HORRIBLE BOSSES Saturday 31 December, 2011

A shit version of Strangers On A Train. Shitgers On A Train.

The premise is so very relate-able. Your boss is a royal pain in the ass. Your life would be simpler if they were dead. Only the very lucky few will have managed to spend years toiling for the man without encountering a very bad boss. The rest of us will know exactly how much of an effect it can have on your life. This is the situation in which our three protagonists find themselves in Horrible Bosses.

I’m a massive Jason Bateman fan. This is largely due to him making the role of Arrested Development’s Michael Bluth his own. However, I must be honest and say that I approached this film with a certain amount of trepidation. It seems that most directors and writers aren’t sure how to use him properly. It is not enough to simply make him be uptight and snarky. What makes his performance in Arrested Development so likeable is the human quality he brings to the snark. Michael Bluth has all of the smart alec quips but he is also very fallible and that is what makes him and therefore Bateman’s performance so likeable. If you remove that vulnerability it tends to render the character quite unlikeable. This is what happens in this film and also what happened in the Pegg & Frost vehicle, Paul. It’s a little more forgivable in Paul because he was playing the bad guy but even so I left the film feeling that Jason Bateman had been used incorrectly. Let’s hope that people start to realise that he is so much more than an uptight man with a sharp line in cutting remarks.
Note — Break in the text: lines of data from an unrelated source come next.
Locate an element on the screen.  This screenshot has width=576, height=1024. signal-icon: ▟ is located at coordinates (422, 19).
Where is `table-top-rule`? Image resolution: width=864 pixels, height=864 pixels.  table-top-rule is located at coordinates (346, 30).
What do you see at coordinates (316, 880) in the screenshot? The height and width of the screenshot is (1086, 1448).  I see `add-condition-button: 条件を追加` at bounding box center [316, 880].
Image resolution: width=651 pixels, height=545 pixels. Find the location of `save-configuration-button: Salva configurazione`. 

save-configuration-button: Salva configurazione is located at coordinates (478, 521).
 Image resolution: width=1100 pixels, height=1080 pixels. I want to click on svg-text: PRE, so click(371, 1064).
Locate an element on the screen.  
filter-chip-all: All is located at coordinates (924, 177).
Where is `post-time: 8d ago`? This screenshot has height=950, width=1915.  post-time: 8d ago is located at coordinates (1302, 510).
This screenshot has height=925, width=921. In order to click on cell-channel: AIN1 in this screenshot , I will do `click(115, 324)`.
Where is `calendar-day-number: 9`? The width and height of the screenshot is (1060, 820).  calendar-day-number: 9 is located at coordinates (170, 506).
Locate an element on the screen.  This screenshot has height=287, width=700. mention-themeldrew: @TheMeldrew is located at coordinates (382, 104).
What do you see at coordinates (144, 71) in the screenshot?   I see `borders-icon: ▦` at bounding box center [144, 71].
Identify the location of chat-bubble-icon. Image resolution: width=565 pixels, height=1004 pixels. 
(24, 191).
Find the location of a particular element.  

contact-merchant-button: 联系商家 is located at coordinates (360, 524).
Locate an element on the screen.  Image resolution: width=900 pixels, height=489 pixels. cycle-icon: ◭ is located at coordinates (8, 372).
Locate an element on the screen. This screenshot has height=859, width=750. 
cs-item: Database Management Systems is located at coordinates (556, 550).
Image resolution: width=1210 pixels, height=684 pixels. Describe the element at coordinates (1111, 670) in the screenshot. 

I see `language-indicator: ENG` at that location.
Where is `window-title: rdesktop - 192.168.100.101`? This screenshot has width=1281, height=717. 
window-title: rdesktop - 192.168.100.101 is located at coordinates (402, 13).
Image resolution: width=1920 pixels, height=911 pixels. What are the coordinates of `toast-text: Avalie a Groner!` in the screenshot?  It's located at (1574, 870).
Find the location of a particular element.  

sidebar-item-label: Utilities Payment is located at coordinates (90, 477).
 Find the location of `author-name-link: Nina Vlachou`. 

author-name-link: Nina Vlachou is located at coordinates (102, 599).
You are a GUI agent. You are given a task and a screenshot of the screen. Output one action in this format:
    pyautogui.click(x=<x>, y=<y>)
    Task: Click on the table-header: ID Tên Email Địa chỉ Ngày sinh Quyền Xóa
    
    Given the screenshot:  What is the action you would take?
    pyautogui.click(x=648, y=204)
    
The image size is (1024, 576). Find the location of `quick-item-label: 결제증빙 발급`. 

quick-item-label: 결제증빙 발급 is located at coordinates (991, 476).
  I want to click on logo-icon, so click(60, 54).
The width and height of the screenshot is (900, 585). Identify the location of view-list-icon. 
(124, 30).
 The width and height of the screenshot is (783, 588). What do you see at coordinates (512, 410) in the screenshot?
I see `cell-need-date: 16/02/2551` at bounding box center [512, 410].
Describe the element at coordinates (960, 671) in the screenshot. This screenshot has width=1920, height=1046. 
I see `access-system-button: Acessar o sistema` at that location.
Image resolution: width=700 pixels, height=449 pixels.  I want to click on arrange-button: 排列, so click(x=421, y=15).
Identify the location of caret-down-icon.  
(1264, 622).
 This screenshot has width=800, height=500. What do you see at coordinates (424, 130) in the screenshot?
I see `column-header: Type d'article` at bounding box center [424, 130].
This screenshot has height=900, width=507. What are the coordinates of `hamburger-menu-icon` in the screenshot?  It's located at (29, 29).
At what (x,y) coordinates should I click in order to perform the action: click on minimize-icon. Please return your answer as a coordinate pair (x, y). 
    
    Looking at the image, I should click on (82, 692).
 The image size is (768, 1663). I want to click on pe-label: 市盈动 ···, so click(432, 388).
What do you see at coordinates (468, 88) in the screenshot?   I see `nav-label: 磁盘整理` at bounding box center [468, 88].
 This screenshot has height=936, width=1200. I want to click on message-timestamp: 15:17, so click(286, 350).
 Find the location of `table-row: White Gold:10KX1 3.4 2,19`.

Incorrect Bateman deployment aside I was also a little worried about how well I would enjoy this film because it has Jennifer Aniston and Colin Farrell as headline stars. I don’t generally enjoy their performances. Surprisingly, I had no problem with either of them. In fact I quite enjoyed both of them in this film. I was less enamoured with Kevin Spacey’s performance. ┬áThat’s not to say he was doing anything wrong it’s just that I felt I was watching an amalgam of his roles from Glenn Gary Glenn Ross and Swimming With Sharks. I suspect that that is what he was instructed to do. His character felt a little one-dimensional although I suspect this is more to do with the direction and writing though.

This film has a lot of the right ingredients but for some reason they just don’t gel. Some nice little cameo moments, sufficient silliness and a reasonable plot. When the film finished I pondered why it didn’t really fly. In my mind I felt that the director is responsible for this. I didn’t know who had directed it. It’s Seth Gordon. He of Four Christmases fame. Ok, so that’s not the only thing he’s directed but it is something I have seen recently and felt exactly the same way about. He seems to have a talent for taking very good quality ingredients and making a very average dinner. He is also responsible for The King of Kong so I am not going to damn him completely but I think he may be a better documentary film maker.

It’s not all bad though. There are some moments of hilarity but they are hidden amongst a lot of jokes that fall ever so flat. Maybe other people won’t have such a problem with it but I found Charlie Day’s voice incredibly annoying but he still manages to glean some laughs. Jason Sudeikis’ character is also a bit smug and you kind of want him to end up being jailed for murder.

Overall this film is ok. Not as good as it should be but still Ok. I wouldn’t spend any money on it though. Wait until it’s on TV and then you won’t resent it for taking your money.